I was talking to my mom, and we got on to the subject of the Beatles. I told her that Mr. Rilch has promised to get ne the Beatles Anthology, piecemeal: one cassette at a time. My mom said, “Oh, he should save up and get the boxed set! It’ll take time, but he’ll probably save twenty dollars that way!”
I said, “Well, we don’t save up for things like that; they’re not that important.”
She said, “If it’s not that important, why are you spending more than you have to to get it?”
So we had a discussion about her parents and grandparents, and how they used it up, wore it out, made it do and did without. This wasn’t in the nature of a lecture; I love to talk about society in eras I haven’t lived through. I like the story about my great-uncles riding the rails to find work in the '30s, and my mom working in a box factory*.
But people don’t do it like that anymore. The economy has changed drastically since the '50s, and it’s virtually impossible to get, or even calculate, how close you get to getting the most for your money. Consequently, people don’t “save up”, except for the big things; you save up for a car or a house or tuition. But for something like a boxed video set, you can’t save a precise amount out of your precise budget.
Example: Say my mom wanted a bracelet in 1948. She would have seen one bracelet in one shop and asked the price. She would have calculated an amount she could deduct weekly from her salary as a shoe-store clerk and figured the number of weeks it would take to raise the price of the bracelet. When she had the full amount, she would go back to the store, after checking periodically to be sure the bracelet hadn’t already been sold. If it hadn’t, she would have bought it, and gone back to getting her coffee at Chock-Full-'o-Nuts.
Mr. Rilch wants to get me the Beatles Anthology in 2001. He has to compare prices at Virgin, Tower, Dave’s Laser, Borders, Circuit City, and Amazon. He can’t calculate a fixed amount to take out of his salary, because his work schedule isn’t fixed. So he just has to wait for a time when he has the approximate amount to spare. Then he has to check and see which of the potential sources still has the item, and if the ones that are available are at an acceptable price.** Much less time and fuel wasted if he just gets one cassette at Virgin every couple weeks.

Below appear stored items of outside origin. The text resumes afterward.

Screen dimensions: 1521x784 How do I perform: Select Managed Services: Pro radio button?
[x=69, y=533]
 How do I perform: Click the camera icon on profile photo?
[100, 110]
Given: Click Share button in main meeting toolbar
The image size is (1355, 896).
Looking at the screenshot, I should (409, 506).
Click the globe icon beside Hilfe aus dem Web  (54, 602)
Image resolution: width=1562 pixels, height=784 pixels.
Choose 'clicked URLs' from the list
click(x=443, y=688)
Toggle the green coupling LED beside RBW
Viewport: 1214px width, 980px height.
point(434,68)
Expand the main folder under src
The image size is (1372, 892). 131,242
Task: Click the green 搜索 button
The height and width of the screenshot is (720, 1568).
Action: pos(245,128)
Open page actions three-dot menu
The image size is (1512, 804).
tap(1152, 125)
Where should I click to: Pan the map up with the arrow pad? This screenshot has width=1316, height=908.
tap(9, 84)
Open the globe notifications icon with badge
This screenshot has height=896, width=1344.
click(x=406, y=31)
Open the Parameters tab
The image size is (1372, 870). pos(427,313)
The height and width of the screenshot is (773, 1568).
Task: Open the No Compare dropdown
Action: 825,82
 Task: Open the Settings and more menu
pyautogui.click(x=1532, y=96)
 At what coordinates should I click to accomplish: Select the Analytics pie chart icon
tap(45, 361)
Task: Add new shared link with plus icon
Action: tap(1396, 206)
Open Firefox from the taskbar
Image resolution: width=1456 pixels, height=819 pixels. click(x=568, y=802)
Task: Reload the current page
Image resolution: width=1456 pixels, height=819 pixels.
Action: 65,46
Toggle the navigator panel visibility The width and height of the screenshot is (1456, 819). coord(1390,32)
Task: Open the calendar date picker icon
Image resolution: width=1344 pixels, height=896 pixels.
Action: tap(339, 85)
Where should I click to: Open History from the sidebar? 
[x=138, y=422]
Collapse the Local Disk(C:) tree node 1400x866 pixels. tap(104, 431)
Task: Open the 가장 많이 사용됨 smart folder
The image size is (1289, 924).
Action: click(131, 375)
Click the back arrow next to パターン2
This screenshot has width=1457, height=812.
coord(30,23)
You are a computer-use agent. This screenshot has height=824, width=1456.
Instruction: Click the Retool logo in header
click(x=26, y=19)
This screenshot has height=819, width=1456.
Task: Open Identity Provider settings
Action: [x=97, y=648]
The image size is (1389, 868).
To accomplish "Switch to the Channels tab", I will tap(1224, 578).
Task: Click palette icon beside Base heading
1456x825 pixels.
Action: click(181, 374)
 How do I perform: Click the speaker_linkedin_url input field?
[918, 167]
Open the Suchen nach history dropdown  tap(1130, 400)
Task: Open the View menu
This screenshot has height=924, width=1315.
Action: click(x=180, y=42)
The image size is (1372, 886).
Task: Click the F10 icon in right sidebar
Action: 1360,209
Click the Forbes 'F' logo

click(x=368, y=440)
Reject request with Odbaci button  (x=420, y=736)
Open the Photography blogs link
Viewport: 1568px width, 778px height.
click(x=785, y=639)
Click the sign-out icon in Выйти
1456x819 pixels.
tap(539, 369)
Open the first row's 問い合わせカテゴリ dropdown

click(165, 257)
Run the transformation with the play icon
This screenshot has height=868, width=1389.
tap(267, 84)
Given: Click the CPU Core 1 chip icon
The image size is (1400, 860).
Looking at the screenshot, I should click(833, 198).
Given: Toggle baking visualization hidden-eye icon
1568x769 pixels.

So people just don’t save their nickels and dimes in the old coffee can any more. Consumerism is so out of control, if you want something, you just have to get it when you see it, and before someone else kneecaps you for it.
*No kidding. Her task was to take the box lids that had had the shiny paper applied but not tucked in, and fold the paper down over the flaps. I once told her to watch the Simpsons episode where the kids go to the box factory, and she told me afterwards that she about died laughing.
**Anyone need a personal shopper? Mr. Rilch is your man! Well, no, actually he’s my man. But I’ll share!